Saved data entries:

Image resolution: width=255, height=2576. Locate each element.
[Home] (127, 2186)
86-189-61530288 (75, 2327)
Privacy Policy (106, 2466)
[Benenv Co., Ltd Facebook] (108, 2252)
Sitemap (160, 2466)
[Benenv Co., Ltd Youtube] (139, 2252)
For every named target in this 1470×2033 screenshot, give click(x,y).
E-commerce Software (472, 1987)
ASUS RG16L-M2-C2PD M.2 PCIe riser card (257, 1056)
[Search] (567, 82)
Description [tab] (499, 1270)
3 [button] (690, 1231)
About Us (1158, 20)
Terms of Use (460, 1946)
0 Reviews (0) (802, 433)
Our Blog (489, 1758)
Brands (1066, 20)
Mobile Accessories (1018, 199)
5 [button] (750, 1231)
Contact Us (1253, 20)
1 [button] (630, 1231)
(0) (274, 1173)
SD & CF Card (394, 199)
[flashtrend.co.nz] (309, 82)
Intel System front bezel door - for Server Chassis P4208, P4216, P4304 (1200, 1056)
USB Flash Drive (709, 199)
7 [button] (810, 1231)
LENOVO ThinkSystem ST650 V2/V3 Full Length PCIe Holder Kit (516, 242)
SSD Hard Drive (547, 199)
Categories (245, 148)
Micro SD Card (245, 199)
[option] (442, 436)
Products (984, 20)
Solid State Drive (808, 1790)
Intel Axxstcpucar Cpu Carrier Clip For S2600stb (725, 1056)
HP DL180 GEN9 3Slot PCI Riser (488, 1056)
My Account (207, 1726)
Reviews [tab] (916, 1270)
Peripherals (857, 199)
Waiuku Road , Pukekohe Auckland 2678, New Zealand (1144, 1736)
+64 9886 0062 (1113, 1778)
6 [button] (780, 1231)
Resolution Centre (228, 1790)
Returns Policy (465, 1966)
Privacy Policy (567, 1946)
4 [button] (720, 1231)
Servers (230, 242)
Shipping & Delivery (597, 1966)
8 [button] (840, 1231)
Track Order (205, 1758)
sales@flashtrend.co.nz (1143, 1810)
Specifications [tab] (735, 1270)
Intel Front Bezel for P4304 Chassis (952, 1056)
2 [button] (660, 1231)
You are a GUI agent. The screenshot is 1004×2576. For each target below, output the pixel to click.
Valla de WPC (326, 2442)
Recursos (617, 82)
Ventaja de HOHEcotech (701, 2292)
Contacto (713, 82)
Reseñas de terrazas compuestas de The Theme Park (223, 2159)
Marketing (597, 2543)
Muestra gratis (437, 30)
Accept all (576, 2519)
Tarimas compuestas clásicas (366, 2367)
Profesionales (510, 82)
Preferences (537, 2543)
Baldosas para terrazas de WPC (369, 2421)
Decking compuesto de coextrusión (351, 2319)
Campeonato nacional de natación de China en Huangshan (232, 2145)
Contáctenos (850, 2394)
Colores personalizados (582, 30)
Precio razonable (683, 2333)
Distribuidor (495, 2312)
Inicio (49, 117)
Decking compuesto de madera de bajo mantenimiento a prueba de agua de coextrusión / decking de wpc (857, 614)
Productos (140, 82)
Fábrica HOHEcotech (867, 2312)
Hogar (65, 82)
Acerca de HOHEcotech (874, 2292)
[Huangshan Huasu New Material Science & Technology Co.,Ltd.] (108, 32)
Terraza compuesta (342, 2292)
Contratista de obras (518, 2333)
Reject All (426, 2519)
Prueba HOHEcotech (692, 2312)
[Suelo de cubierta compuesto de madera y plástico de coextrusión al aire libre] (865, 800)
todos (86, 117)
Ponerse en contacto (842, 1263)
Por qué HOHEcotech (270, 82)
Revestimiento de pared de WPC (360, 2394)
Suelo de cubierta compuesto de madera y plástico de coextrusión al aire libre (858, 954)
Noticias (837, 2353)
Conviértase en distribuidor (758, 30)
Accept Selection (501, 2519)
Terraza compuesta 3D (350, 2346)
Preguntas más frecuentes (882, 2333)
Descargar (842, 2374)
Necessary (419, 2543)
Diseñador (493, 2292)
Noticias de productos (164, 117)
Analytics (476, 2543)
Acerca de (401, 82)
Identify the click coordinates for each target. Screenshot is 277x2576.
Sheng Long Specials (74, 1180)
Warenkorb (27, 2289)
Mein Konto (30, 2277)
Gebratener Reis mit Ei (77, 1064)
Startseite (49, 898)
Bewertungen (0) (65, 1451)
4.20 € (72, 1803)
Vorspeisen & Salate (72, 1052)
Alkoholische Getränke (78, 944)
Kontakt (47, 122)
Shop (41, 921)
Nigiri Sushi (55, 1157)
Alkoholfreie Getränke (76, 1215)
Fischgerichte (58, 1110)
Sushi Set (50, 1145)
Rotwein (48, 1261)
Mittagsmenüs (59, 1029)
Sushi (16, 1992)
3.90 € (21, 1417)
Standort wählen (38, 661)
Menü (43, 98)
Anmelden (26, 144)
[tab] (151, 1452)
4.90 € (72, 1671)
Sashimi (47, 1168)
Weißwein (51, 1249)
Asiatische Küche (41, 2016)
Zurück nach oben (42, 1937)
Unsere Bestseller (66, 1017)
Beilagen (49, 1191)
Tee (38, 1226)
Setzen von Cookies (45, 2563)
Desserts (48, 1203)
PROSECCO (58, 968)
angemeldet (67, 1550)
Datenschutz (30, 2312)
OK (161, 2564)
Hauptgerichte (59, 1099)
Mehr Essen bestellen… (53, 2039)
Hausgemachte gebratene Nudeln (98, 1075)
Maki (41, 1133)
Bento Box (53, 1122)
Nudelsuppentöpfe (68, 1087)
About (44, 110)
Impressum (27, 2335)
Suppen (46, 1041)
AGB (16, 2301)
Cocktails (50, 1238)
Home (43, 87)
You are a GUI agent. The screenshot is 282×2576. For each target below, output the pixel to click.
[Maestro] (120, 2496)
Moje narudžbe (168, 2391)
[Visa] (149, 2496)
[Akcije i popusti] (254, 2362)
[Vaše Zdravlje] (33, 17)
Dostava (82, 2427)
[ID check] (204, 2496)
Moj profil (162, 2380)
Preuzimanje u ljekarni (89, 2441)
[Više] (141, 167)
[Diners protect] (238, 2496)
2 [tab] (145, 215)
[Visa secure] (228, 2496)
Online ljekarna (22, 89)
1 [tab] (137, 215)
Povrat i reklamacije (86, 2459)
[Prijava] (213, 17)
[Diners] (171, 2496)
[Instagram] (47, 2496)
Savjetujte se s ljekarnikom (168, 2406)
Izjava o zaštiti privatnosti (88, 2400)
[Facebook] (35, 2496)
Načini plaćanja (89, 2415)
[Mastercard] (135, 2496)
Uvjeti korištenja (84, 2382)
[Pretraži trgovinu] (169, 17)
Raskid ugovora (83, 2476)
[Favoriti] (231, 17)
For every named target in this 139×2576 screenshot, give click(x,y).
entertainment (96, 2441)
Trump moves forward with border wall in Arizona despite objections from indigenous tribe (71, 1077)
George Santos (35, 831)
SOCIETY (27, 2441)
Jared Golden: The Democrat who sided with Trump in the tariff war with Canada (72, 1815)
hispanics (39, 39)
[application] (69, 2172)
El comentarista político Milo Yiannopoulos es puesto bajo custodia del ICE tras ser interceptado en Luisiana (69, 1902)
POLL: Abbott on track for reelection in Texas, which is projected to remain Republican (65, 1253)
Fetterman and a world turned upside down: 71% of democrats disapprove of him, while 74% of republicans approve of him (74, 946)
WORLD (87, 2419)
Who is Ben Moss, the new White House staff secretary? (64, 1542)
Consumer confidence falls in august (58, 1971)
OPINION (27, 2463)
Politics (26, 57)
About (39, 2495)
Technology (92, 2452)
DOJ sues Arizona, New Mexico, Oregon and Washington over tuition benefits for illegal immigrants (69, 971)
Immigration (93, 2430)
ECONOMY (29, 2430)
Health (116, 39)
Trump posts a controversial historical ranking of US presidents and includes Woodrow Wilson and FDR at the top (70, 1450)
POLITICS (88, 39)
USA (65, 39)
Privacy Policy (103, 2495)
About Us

» **TASK REQUIREMENTS**: Go through the entries above and copy out every line that includes the word "libre".

» **RESPONSE AREA**:
[Suelo de cubierta compuesto de madera y plástico de coextrusión al aire libre] (865, 800)
Suelo de cubierta compuesto de madera y plástico de coextrusión al aire libre (858, 954)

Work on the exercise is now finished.